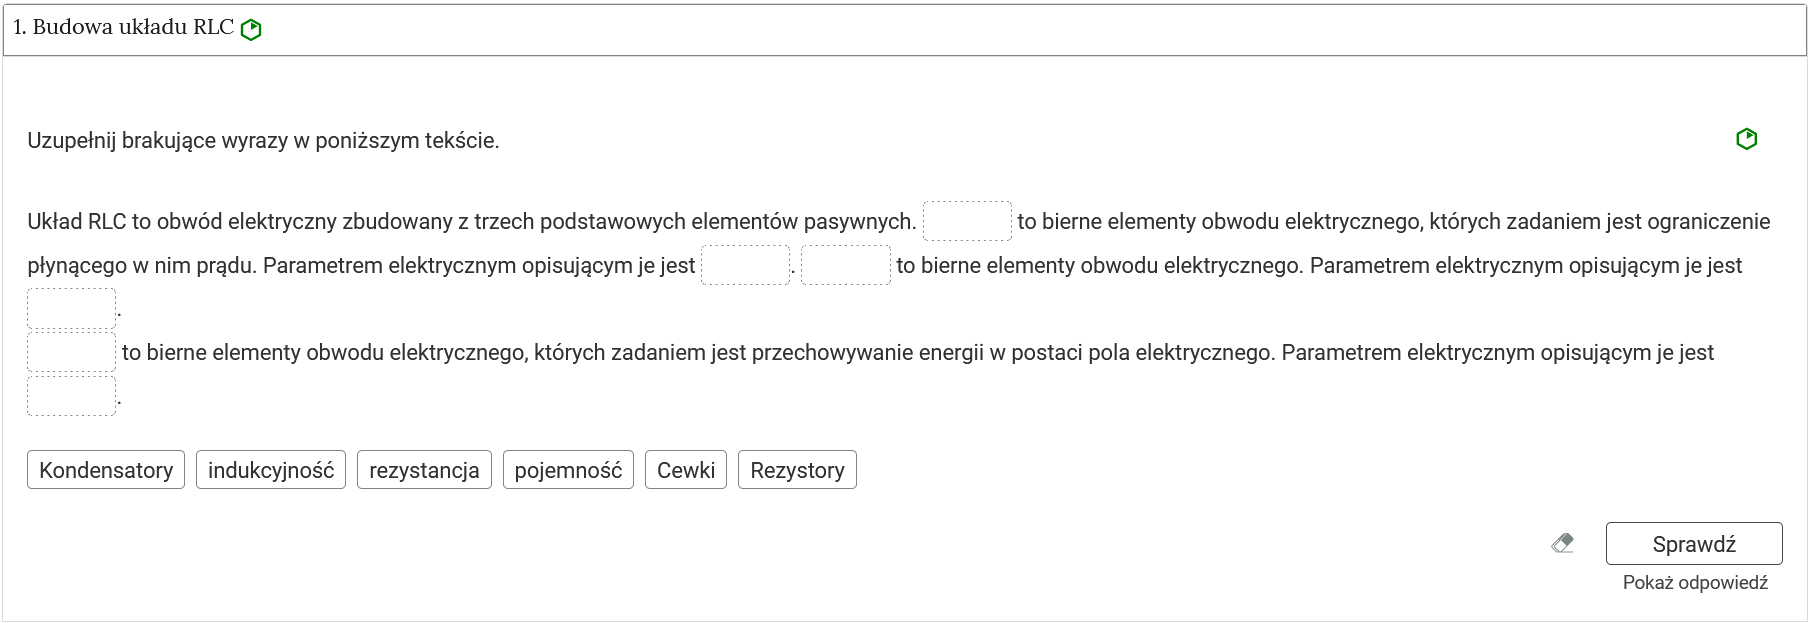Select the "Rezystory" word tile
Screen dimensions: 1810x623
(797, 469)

==

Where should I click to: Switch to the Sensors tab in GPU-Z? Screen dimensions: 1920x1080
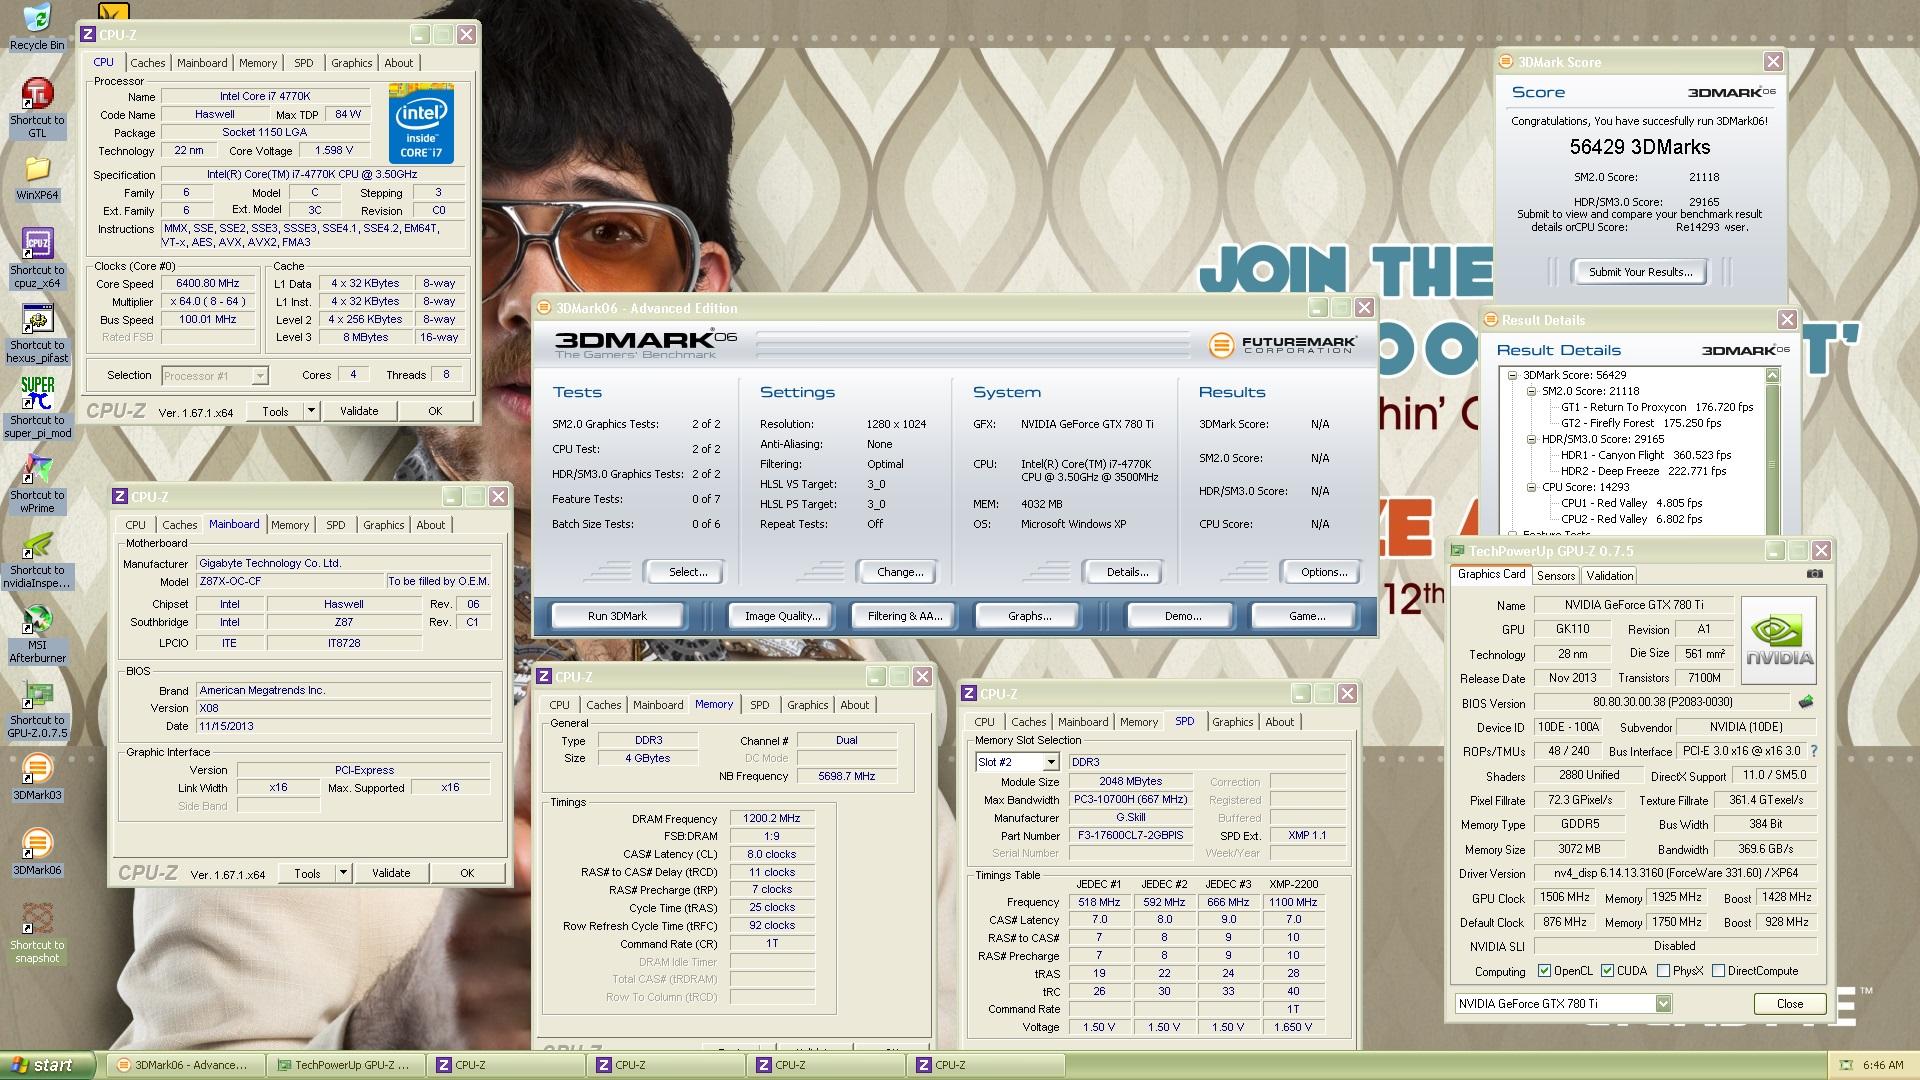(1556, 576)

Exercise prompt:
Convert the part of the material that starts with the line containing "Where should I" and ends with the line containing "(1556, 576)" into a JSON list of strings, one string per line, leaving out the pictures.

Problem solution:
[
  "Where should I click to: Switch to the Sensors tab in GPU-Z? Screen dimensions: 1920x1080",
  "(1556, 576)"
]